Could you output, word for word, only the lines from the line with "Click green up arrow in 12月 18 row" to the end of the entries, including both ends? Omit the pictures.

┄┄┄┄┄┄

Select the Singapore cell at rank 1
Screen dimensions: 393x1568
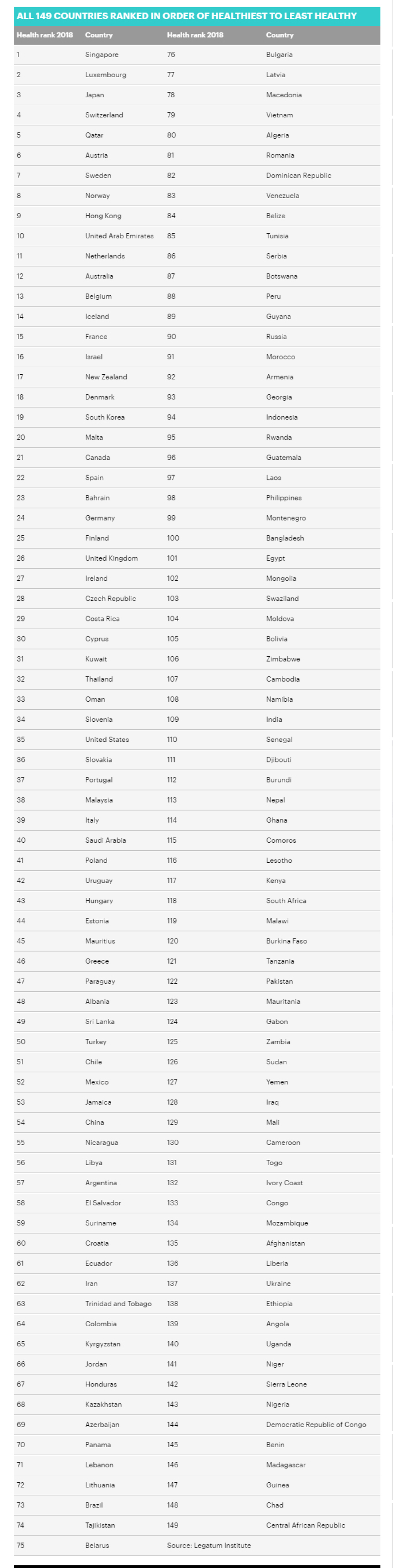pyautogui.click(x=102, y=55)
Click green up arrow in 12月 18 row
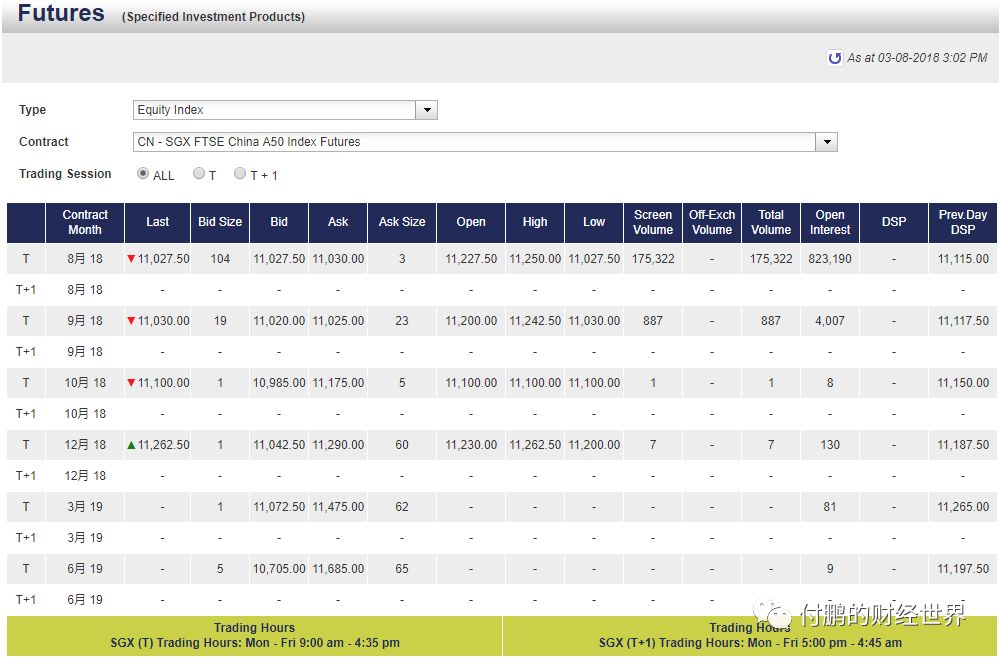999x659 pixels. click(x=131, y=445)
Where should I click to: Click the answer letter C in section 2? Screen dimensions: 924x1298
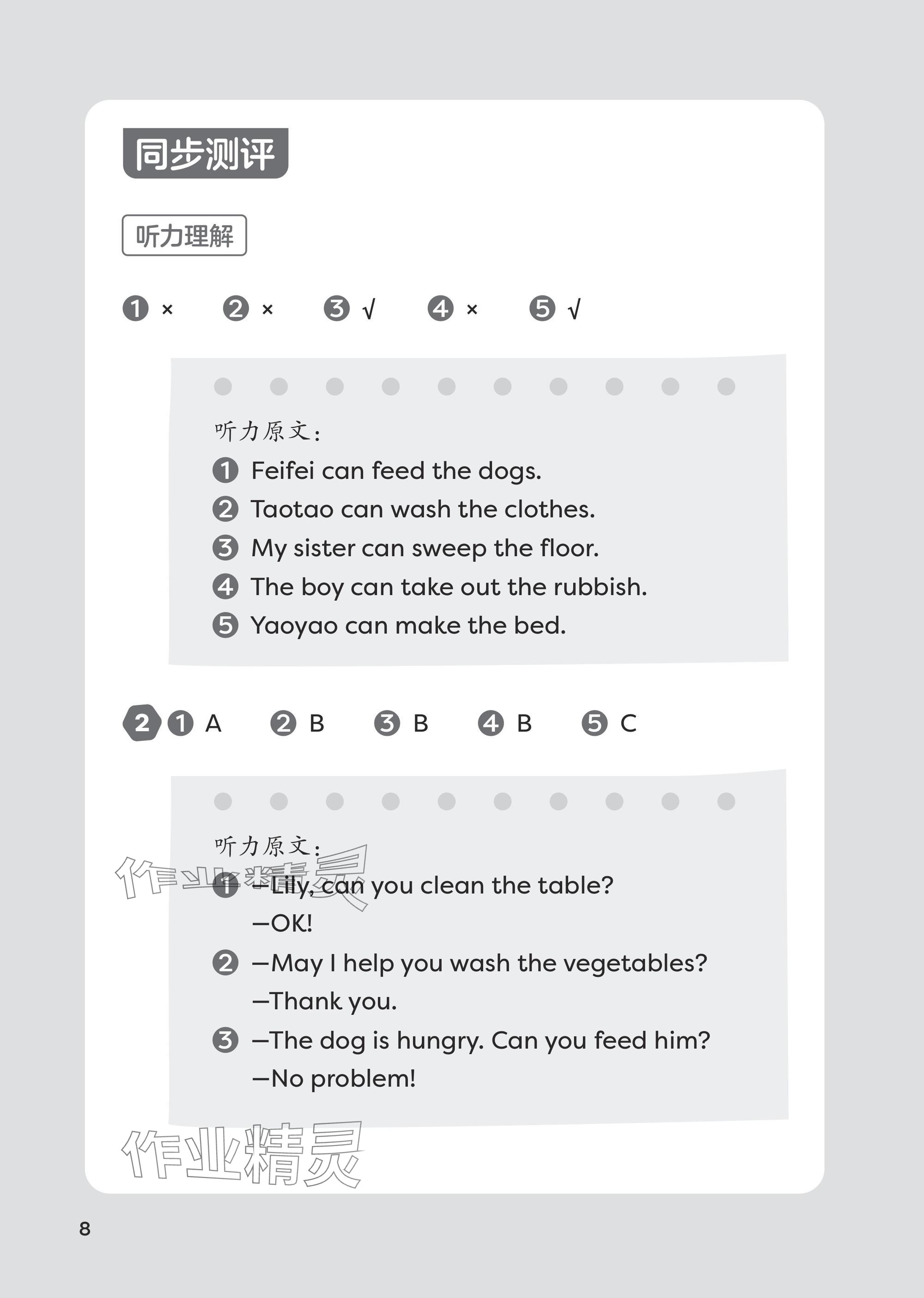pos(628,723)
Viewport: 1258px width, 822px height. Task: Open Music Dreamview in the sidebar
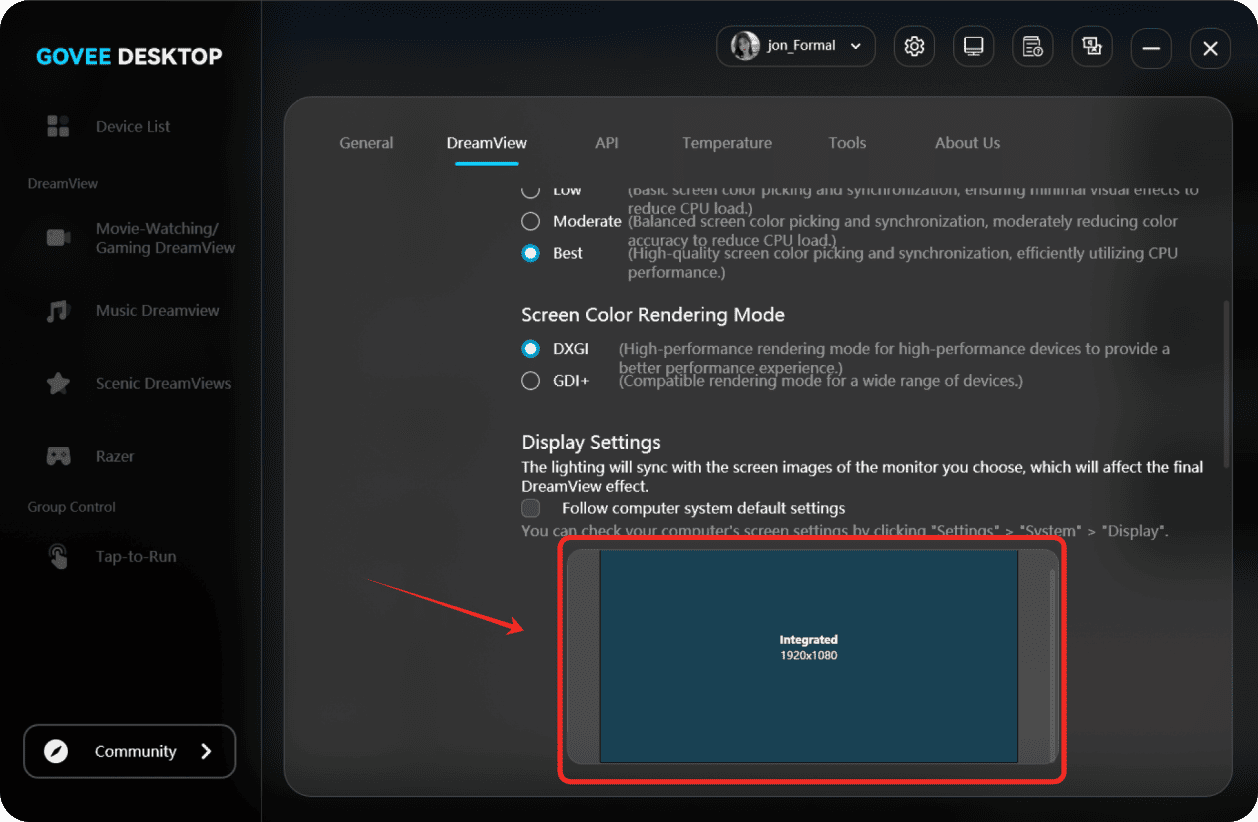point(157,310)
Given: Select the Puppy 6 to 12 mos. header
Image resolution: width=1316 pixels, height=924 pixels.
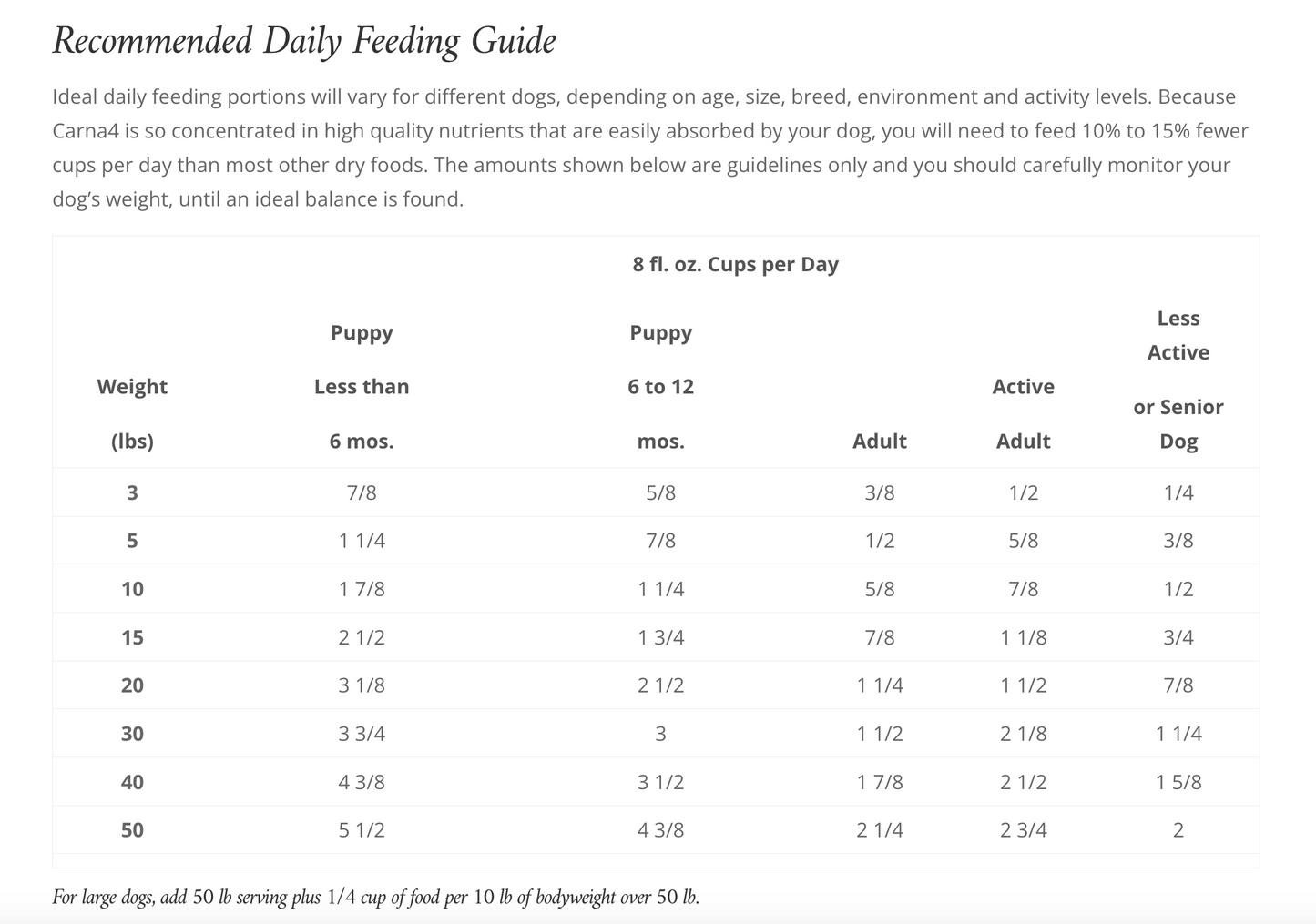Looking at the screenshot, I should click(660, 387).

┄┄┄┄┄┄

Task result —
Click green up arrow in 12月 18 row
999x659 pixels. click(x=131, y=445)
Where should I click to: Click the answer letter C in section 2? Screen dimensions: 924x1298
pos(628,723)
Viewport: 1258px width, 822px height. Task: Open Music Dreamview in the sidebar
point(157,310)
Given: Select the Puppy 6 to 12 mos. header
Image resolution: width=1316 pixels, height=924 pixels.
Looking at the screenshot, I should click(660, 387).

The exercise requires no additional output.